Reputation: 115
I'm trying to make a logic vector to check if one element is equal to previous element.
vector <- c(1, 1, 2, 2, 2, 3, 3)
I'd like to check each element if it's equal to the previous, therefore the resuld should be:
FALSE TRUE FALSE TRUE TRUE FALSE TRUE
I know I could make a loop, buts it's not efficient (i have a 16 million row df). So
it's not the ideal, but is what I could manage:
for(i in 2:length(vector)) {print(vector[i] == vector[i-1])}
that would take forever.
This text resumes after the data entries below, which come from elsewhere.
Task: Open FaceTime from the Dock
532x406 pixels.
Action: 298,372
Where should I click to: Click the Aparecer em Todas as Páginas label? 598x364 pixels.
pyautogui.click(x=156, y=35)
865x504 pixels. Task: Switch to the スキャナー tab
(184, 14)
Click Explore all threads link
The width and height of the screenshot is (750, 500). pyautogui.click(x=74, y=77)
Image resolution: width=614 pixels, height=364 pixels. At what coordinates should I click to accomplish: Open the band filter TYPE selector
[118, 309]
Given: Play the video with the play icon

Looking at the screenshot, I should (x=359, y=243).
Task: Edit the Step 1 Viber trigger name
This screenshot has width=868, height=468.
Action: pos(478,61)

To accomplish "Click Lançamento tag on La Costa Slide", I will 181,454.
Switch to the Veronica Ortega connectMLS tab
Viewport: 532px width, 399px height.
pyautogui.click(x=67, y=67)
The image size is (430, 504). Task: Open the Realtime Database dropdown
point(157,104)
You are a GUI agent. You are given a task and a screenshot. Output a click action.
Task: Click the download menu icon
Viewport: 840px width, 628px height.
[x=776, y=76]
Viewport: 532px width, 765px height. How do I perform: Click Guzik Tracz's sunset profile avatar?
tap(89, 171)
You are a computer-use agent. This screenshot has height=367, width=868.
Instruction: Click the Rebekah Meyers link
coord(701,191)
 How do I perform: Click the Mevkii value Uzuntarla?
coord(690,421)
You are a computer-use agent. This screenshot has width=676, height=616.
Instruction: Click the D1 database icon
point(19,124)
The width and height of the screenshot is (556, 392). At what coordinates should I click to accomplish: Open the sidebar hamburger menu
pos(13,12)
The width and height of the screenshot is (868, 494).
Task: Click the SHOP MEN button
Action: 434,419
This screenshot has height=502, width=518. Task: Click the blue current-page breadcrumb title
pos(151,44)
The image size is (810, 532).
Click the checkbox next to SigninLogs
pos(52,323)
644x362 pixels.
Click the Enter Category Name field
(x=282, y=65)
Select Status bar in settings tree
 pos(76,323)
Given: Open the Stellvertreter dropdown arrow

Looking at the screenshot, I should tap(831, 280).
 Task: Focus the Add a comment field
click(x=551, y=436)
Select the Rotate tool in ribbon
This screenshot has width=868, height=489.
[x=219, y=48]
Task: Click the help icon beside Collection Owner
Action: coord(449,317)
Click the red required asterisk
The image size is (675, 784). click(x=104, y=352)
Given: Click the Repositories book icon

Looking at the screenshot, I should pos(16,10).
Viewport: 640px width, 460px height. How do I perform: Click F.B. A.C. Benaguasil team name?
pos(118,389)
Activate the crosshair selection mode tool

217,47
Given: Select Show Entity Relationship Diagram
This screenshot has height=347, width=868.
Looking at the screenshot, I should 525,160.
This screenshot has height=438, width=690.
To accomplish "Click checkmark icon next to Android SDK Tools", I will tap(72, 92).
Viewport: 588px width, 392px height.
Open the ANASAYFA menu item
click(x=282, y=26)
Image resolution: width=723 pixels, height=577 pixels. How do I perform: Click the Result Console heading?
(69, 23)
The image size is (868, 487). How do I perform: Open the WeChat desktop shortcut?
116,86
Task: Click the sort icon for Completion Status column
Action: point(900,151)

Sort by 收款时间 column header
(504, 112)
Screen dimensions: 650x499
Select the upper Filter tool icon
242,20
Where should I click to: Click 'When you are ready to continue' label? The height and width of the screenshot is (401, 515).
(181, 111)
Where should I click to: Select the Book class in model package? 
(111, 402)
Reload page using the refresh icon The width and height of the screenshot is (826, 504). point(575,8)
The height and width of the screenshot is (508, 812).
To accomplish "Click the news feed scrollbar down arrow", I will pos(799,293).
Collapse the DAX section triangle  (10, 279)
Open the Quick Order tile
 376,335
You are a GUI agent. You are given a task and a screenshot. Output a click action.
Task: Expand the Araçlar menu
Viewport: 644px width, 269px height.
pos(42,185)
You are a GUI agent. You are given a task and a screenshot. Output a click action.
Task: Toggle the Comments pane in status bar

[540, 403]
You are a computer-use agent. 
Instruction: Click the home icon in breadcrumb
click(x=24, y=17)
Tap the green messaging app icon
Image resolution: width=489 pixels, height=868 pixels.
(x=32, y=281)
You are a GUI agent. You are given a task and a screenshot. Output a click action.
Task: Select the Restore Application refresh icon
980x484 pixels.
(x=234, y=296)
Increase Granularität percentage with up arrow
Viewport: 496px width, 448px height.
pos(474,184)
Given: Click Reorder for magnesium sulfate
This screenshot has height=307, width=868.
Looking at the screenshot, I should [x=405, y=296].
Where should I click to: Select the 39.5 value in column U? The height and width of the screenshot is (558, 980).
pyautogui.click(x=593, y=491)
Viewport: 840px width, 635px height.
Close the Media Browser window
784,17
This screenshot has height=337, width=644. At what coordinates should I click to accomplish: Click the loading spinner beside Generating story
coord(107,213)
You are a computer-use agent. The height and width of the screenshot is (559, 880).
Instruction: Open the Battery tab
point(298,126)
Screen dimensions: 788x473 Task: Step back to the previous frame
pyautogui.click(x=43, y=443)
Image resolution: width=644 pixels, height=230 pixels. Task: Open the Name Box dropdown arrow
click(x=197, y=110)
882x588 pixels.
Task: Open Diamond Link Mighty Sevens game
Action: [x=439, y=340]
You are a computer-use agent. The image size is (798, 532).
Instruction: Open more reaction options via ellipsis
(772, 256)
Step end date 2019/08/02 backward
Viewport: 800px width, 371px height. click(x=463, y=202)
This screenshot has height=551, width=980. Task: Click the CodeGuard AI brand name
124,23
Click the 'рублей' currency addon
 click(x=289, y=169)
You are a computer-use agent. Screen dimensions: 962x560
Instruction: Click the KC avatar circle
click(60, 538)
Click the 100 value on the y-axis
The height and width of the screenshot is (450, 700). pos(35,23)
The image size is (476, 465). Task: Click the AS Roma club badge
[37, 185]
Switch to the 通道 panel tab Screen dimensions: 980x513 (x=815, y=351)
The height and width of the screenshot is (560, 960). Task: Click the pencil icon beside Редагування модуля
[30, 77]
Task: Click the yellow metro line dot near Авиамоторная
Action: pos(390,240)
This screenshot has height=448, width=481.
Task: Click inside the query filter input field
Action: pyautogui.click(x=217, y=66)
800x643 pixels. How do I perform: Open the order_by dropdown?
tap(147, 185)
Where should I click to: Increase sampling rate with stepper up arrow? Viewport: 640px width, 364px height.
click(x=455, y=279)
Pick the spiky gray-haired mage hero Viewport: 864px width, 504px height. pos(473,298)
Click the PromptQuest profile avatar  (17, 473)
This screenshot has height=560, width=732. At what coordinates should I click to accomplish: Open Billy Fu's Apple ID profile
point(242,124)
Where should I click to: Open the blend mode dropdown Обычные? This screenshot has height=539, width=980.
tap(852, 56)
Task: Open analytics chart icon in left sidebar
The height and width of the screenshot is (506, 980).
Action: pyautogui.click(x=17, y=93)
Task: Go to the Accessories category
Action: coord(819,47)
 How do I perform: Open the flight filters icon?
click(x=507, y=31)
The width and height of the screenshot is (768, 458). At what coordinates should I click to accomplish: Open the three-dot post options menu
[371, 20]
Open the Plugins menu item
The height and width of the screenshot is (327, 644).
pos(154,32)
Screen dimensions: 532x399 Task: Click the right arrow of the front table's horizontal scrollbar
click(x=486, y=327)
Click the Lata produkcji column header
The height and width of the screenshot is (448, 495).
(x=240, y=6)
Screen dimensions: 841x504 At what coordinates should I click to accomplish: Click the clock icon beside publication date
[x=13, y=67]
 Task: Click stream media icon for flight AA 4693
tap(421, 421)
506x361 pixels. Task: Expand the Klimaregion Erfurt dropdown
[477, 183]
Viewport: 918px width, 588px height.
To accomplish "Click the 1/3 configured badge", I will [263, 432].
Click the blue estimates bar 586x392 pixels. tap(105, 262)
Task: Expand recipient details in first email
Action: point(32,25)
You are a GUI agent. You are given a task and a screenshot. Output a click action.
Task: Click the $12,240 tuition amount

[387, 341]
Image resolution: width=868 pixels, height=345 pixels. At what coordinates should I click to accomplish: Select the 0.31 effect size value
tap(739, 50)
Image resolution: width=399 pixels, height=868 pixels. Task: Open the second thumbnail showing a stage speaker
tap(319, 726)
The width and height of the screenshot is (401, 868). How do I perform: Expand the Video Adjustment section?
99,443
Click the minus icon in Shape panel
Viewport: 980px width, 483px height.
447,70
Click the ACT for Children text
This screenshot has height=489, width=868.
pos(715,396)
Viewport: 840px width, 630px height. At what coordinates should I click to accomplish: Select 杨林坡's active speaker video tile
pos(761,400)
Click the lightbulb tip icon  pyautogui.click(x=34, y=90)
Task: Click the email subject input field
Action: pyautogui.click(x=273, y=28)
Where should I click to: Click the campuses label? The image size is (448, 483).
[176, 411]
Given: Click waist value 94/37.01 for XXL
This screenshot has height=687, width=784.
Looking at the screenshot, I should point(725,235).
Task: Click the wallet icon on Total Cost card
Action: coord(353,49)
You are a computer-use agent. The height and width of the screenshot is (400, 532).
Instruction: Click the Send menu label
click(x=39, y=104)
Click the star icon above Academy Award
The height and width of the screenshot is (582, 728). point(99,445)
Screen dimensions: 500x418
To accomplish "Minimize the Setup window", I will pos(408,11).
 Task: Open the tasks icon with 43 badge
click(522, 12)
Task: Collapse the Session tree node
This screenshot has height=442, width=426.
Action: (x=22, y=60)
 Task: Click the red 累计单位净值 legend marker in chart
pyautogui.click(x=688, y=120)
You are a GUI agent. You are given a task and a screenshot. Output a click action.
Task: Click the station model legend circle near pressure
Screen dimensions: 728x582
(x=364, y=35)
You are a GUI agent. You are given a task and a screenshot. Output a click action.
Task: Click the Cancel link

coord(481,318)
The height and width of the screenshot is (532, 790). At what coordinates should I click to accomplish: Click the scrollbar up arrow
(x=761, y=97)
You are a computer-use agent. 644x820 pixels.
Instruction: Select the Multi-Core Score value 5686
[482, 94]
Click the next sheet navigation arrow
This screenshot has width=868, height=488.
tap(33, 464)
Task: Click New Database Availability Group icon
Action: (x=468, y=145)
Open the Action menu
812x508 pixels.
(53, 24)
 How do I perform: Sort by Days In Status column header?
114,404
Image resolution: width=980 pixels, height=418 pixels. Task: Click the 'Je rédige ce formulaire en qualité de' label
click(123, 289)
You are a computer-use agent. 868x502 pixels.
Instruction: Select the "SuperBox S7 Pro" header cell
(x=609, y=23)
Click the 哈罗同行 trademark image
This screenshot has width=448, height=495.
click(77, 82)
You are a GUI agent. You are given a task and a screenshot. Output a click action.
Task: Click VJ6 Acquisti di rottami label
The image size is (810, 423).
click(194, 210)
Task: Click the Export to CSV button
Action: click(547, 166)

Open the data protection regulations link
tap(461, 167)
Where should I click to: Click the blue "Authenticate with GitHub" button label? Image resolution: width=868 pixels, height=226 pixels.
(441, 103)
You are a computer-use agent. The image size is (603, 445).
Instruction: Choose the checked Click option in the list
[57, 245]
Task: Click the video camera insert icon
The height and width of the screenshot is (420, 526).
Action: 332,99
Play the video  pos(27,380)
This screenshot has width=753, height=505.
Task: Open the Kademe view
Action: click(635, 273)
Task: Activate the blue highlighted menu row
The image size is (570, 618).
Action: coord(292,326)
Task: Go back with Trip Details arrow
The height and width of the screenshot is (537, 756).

Is there any vectorized way to do that?
Upvotes: 0
Views: 3285
Reputation: 1890
Here's a data.table
answer. Note that the first item is really an NA. You can manually edit that one if desired.
library("data.table")
vector <- c(1, 1, 2, 2, 2, 3, 3)
df <- data.frame(original=vector)
setDT(df)
df[, prev_eq := original==shift(vector,1)]
Upvotes: 3
Reputation: 73325
We can use (better for integer vector)
c(FALSE, diff(x) == 0)
Example
x <- c(1L, 1L, 2L, 2L, 2L, 3L, 3L)
c(FALSE, diff(x) == 0)
#[1] FALSE TRUE FALSE TRUE TRUE FALSE TRUE
If your vector contains floating point numbers, this is more robust:
c(FALSE, abs(diff(x)) < .Machine$double.eps ^ 0.5)
but it will costs three times more memory and possibly three times slower than the above for really huge vector.
If you have character vector, we can use
c(FALSE, x[-1] == x[-length(x)])
It is always safe to compare strings using "=="
.
Upvotes: 7